Direct aluminium-alloy upcycling from entire end-of life vehicles

The global transition to a circular economy hinges on the development of sustainable recycling processes for end-of-life vehicles (ELVs) ^1,2 . ELV recyclability currently faces major challenges in connection with aluminium parts. Modern cars contain both wrought and cast aluminium alloys, which are incompatible for a recycled high-performance alloy ^2–7 . Failing to reintegrate this aluminium scrap forfeits substantial energy, emissions, and cost savings ^8,9 . Electrification and last decades materials selection generate a surplus ^2,6 of low-grade scrap ^6,10 , making the need for novel ELV recycling approaches even more urgent.
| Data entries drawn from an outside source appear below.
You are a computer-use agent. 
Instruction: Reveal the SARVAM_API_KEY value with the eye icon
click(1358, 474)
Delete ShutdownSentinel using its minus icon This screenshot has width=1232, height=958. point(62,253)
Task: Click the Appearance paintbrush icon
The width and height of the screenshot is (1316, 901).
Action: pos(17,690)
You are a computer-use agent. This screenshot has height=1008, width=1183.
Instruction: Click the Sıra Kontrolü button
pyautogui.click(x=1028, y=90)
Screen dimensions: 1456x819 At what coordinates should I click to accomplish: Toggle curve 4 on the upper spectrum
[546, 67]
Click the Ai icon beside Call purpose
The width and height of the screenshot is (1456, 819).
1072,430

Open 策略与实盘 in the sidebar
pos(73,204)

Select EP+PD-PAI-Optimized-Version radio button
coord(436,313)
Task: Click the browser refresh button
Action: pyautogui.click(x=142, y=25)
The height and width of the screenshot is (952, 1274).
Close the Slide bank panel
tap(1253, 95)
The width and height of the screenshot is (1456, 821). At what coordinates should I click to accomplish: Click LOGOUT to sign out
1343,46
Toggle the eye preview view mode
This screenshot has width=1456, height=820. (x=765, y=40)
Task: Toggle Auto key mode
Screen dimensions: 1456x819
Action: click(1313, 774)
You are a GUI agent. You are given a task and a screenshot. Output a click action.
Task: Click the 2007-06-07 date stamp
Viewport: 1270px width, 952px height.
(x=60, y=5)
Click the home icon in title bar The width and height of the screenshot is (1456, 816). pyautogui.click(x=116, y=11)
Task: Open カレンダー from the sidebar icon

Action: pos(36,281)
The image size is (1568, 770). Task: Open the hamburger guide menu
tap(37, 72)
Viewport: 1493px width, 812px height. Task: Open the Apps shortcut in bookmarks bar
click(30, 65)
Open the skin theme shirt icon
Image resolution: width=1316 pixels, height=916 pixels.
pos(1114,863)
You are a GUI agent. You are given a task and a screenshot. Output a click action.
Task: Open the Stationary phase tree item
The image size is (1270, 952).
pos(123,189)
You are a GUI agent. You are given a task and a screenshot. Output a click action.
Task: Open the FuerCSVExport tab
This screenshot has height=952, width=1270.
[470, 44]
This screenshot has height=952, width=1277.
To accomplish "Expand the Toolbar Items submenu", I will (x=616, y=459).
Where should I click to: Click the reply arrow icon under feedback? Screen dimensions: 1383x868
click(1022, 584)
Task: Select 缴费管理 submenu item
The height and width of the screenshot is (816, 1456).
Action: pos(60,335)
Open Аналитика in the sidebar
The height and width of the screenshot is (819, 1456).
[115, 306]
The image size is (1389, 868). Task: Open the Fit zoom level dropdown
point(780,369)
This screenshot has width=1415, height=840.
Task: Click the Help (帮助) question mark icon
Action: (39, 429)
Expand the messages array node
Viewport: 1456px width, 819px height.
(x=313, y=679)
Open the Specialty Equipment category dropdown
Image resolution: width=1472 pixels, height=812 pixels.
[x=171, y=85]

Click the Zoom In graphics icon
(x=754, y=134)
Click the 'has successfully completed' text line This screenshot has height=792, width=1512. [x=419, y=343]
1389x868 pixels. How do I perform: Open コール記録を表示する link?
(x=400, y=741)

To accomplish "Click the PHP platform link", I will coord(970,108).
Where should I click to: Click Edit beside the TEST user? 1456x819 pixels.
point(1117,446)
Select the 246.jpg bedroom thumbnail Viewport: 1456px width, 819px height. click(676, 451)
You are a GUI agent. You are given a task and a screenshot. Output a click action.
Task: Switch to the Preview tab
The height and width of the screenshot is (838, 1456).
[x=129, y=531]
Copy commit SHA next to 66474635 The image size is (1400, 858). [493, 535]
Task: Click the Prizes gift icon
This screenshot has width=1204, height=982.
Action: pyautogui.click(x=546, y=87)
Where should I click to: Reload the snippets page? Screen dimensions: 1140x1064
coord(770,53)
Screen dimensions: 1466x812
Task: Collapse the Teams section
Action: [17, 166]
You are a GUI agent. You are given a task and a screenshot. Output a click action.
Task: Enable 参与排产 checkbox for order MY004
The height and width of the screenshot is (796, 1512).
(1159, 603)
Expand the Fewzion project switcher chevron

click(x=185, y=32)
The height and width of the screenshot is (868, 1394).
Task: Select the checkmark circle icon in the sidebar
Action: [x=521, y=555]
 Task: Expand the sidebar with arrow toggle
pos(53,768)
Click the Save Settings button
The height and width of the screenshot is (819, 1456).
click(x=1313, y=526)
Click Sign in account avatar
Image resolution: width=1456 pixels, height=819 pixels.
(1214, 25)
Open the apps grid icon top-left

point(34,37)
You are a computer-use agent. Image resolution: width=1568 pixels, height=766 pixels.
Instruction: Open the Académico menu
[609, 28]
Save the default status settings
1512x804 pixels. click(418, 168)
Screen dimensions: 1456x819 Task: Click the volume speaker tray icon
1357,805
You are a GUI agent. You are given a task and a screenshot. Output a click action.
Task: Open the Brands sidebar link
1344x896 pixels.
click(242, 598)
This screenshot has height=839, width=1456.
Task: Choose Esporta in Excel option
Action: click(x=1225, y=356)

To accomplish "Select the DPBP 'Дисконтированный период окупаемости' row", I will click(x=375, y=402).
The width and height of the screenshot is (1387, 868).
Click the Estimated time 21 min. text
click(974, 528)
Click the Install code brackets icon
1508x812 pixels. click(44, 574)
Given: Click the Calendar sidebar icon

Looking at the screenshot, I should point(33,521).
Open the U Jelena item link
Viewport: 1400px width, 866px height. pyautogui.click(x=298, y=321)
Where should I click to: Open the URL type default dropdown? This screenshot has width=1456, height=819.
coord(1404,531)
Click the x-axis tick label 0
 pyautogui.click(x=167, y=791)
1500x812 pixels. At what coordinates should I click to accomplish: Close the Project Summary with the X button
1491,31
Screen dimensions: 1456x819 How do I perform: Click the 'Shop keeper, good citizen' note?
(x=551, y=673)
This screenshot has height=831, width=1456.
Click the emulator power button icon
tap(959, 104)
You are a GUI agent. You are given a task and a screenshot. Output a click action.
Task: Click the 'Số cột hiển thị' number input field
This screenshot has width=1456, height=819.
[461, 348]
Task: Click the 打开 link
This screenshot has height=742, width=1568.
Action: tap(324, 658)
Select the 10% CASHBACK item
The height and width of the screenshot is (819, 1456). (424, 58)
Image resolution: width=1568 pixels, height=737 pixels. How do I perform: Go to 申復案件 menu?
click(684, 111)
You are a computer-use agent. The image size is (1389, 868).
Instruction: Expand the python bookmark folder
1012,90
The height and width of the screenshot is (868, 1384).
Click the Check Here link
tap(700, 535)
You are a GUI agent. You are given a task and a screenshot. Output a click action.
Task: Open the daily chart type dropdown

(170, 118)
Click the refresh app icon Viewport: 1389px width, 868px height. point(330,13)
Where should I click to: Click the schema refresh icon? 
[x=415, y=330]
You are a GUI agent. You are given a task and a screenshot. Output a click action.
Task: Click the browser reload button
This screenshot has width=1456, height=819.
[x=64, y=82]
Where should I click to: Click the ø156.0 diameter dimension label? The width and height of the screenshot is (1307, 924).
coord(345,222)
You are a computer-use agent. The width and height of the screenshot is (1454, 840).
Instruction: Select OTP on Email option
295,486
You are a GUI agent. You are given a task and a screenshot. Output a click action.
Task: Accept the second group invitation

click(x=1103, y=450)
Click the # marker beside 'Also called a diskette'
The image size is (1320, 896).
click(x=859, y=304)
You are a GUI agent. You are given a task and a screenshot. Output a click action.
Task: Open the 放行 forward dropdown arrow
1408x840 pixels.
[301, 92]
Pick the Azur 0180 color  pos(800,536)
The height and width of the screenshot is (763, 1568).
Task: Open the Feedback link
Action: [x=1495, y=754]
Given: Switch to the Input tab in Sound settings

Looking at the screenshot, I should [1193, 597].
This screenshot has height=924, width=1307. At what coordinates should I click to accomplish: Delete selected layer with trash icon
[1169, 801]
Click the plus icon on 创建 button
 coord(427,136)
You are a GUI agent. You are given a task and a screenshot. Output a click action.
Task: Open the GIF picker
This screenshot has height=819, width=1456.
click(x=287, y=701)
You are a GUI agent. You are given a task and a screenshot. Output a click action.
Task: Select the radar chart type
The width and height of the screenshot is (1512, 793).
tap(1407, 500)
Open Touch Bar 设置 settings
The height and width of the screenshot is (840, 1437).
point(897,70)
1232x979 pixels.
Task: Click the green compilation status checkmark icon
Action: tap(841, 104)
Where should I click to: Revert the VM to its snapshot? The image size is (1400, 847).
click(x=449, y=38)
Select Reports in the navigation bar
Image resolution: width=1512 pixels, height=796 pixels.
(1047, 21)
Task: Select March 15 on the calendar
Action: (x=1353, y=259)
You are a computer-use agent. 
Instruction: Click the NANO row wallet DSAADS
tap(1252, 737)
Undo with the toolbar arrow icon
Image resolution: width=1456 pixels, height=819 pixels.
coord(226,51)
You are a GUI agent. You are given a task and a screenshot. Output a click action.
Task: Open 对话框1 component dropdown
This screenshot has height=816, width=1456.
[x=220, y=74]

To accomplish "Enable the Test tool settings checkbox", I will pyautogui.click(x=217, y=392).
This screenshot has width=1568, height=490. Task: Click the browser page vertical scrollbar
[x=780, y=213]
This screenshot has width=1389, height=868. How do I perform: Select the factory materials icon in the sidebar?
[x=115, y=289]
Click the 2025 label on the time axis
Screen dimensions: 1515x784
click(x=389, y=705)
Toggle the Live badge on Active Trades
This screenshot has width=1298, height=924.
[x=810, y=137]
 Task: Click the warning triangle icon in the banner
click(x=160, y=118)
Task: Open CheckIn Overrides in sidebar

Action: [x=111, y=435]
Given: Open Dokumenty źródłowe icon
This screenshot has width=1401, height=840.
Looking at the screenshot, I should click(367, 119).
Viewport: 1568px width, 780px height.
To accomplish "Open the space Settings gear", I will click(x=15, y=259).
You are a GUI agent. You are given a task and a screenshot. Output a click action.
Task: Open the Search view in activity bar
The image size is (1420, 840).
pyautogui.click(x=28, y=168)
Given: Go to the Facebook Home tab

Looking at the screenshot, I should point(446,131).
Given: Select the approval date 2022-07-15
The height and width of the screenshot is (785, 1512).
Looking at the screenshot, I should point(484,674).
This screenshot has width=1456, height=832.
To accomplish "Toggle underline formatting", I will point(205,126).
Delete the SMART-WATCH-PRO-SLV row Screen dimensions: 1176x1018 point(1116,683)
This study presents a process for directly upcycling mixed ELV scrap into a high-performance aluminium alloy under realistic industrial conditions. The process dispenses with the need for sorting or dilution and is compatible with existing infrastructure. By leveraging metallurgical principles of heterostructures ¹¹ and accelerated precipitation ¹² , it achieves yield strengths more than double those produced by previous rapid solidification methods ¹³ , even surpassing the commercial automotive alloy spectrum. The process is tailored to the compositions of both shredded ELV scrap from today’s average European vehicles, and future global scrap streams. The new approach establishes a circular, low-emissions route to high-value aluminium recovery and offers a strategic model for transforming critical raw material streams into next-generation structural alloys.